= Nick Gatfield =

British music executive (born 1960)

Nick Gatfield is a British music industry executive, entrepreneur and investor. He is the founder of Twin Music Inc, providing angel investment for music and entrepreneurial talent and is co-founder and/or investor in a number of businesses including interactive video platform, Synchronized. Gatfield was previously chairman & CEO of Sony Music UK and has held president positions at EMI (North America and UK), Island Records UK and Polydor Records/PolyGram Music Publishing USA.

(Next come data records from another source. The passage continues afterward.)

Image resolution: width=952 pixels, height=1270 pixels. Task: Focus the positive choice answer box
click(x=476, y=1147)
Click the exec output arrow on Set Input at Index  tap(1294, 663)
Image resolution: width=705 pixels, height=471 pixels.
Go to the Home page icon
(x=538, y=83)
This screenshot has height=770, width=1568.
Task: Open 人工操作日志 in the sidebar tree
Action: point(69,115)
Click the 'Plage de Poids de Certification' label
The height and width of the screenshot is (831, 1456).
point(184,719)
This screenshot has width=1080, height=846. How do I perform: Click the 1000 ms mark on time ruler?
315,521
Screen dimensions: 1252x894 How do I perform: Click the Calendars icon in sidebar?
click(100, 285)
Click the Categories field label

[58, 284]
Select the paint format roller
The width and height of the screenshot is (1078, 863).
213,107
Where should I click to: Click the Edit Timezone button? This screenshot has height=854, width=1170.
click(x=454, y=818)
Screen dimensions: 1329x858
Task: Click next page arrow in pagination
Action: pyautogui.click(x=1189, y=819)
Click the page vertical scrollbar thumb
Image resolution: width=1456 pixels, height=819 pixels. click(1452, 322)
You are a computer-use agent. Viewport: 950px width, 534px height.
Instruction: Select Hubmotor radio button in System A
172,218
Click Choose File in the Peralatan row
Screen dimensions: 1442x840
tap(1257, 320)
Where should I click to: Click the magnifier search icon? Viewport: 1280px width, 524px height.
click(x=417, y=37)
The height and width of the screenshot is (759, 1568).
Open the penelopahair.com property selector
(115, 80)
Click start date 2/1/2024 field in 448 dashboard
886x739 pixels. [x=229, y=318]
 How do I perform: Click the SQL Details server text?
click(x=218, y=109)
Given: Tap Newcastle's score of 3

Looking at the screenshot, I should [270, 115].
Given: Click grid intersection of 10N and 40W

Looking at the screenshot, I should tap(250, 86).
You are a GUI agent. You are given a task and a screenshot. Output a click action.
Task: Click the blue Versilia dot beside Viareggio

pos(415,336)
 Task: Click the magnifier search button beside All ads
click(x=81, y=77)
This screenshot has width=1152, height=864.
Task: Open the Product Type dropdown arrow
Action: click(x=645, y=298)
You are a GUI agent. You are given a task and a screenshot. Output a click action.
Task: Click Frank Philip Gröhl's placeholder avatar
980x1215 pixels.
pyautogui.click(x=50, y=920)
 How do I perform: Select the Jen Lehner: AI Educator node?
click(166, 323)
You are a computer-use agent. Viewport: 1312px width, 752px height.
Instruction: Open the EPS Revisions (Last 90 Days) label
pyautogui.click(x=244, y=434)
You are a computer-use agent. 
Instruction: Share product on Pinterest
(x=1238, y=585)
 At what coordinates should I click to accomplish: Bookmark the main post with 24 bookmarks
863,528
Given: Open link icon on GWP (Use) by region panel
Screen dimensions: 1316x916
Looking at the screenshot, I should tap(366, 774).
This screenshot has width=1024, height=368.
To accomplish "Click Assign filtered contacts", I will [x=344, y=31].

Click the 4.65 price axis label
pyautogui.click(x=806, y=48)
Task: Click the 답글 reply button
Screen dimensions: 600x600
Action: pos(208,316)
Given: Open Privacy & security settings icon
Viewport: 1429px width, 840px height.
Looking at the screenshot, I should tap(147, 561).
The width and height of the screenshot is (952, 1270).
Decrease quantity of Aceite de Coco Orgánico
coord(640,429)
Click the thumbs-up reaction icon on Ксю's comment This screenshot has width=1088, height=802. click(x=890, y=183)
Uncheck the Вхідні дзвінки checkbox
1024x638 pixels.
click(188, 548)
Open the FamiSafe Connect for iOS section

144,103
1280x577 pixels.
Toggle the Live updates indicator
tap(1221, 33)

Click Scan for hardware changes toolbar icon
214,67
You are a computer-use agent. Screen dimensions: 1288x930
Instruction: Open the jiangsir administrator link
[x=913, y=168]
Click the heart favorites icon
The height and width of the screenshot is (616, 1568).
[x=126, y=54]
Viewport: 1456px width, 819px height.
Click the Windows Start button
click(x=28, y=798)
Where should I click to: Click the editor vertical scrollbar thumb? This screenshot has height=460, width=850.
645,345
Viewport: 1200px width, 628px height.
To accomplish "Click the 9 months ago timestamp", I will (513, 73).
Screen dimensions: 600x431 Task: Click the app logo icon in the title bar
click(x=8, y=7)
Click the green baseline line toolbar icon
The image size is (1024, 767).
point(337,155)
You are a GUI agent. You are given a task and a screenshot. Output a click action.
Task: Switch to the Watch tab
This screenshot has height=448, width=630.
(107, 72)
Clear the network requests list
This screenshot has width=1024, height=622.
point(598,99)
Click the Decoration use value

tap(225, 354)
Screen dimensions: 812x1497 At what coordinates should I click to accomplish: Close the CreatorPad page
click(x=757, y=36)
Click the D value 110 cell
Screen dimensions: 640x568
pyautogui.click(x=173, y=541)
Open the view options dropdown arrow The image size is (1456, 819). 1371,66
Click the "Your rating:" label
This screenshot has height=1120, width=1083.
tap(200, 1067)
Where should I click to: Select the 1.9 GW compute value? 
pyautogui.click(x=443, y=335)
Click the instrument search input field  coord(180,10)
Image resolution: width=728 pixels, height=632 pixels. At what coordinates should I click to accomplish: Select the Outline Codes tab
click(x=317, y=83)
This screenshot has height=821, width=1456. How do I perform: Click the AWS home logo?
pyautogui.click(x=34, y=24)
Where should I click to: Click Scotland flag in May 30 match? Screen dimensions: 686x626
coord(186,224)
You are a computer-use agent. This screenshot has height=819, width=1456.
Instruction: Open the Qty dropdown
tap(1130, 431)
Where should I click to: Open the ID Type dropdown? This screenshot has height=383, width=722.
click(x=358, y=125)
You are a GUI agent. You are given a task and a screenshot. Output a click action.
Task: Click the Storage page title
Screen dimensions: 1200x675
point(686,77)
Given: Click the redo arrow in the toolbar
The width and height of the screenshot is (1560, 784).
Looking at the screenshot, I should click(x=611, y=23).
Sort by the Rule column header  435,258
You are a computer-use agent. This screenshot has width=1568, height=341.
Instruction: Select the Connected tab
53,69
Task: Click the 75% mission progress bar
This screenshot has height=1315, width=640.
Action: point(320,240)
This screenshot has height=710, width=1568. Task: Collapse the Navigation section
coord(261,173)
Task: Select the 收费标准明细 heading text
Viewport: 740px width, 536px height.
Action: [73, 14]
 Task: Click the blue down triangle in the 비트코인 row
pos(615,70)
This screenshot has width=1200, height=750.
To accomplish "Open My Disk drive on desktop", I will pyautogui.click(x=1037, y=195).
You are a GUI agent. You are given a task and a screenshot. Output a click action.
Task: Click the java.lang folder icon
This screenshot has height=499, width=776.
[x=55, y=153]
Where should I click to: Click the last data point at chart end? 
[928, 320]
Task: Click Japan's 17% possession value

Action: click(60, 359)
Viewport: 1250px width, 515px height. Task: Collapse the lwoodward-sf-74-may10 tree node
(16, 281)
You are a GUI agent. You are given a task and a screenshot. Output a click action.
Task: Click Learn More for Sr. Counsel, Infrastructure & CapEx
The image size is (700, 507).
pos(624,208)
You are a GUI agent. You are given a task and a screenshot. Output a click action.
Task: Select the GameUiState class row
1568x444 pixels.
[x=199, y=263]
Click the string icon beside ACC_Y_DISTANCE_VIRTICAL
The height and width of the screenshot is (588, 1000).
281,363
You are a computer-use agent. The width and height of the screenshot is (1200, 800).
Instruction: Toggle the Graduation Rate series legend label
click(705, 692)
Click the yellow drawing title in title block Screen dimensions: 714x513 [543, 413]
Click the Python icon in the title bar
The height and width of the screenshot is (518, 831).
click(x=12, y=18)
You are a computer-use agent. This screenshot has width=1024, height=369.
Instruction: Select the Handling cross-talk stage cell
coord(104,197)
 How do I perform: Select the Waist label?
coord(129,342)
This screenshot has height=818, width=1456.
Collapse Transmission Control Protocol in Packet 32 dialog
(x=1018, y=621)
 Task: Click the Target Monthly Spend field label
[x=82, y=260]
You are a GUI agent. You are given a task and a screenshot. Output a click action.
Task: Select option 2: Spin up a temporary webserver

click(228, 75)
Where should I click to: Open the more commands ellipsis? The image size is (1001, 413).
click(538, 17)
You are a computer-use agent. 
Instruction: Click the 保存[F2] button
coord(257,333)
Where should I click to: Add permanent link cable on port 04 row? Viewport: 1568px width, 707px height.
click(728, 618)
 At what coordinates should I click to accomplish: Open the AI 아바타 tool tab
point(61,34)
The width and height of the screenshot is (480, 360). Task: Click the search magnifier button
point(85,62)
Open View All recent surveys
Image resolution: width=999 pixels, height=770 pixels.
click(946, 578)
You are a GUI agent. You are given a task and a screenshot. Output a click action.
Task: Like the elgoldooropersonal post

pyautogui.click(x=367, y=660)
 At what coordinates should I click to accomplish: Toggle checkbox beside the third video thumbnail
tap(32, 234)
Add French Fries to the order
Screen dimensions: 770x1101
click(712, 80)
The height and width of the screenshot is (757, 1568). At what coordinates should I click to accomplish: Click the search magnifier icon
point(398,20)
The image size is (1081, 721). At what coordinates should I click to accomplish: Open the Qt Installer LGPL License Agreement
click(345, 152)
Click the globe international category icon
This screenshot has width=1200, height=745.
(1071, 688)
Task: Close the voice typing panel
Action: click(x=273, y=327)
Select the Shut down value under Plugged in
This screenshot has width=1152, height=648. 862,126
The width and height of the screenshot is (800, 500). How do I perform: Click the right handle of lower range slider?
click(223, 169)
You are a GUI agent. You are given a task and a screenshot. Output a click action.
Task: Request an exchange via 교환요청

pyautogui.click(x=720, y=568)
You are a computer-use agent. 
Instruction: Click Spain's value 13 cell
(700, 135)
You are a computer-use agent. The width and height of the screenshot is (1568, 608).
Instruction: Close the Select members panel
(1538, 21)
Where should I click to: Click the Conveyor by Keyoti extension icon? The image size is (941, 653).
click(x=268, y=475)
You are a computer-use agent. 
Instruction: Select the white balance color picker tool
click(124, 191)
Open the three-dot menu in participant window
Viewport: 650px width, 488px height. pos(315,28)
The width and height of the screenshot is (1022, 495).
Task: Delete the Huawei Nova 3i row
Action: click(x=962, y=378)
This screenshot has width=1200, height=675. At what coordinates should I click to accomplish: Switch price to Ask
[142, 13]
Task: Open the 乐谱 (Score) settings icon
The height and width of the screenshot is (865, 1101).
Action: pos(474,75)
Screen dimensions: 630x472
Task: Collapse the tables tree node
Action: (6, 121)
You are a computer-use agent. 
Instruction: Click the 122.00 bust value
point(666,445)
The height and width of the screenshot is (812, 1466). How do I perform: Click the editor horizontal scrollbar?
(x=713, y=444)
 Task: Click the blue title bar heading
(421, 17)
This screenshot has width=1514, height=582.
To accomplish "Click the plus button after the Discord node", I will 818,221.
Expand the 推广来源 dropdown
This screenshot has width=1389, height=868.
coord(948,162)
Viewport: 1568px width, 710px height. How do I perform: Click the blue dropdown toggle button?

==Early life and education==
Gatfield was born in 1960 in Surrey, England. He attended Churcher's College, the University of Surrey and the Royal Academy of Music.

==Career==
Gatfield's music career began in 1979 when he replaced Neil Pyzer in a Farnborough / Aldershot jazz funk band called Crosswinds. In 1982 he joined Dexys Midnight Runners, playing saxophone and keyboards in support of the number one album Too-Rye-Ay and global hit single "Come On Eileen". After recording the follow-up album Don't Stand Me Down, Gatfield joined EMI in 1985 as an A&R manager and in-house producer, before being promoted to head of A&R in 1987 where he oversaw the signings of Radiohead and Blur. In 1992 he moved to Los Angeles to set up a new label within the PolyGram label group, Atlas Records, which merged into Polydor Records in 1994 under Gatfield. He also added the role of president, Polygram Music Publishing, shortly before the company was acquired by Seagram. In 2001, he was hired by Universal Music Group as president of Universal Island Records UK where he oversaw a complete revamp of the label through signings including Amy Winehouse, Keane, Busted and Sugababes. In 2008, EMI's new management under Terra Firma hired Gatfield as President New Music, North America and UK; artists signed during his leadership include Deadmau5, Swedish House Mafia, Tinie Tempah and Emeli Sandé. In 2011 he was appointed chairman and CEO of Sony Music UK. In 2015 he founded Twin Music Inc, investing in early stage music talent and music entrepreneurs. In October 2015, in partnership with the University of Westminster, Twin Music launched a music entrepreneur award. Also in 2015, Gatfield co-founded and invested in Synchronized, an interactive video platform. He has also invested in a number of tech start ups. In 2016, Gatfield founded Twin Xenomania Ltd. with producer/songwriter and Xenomania founder Brian Higgins.

==Film==
Gatfield featured in Amy, the 2015 documentary of Amy Winehouse, directed by Asif Kapadia.

==Awards==
Gatfield was awarded International Music Executive of the Year 2013 at Worldwide Radio Summit in Los Angeles. He was awarded Corporate Luminary Award in 1998 by the American Society of Young Musicians.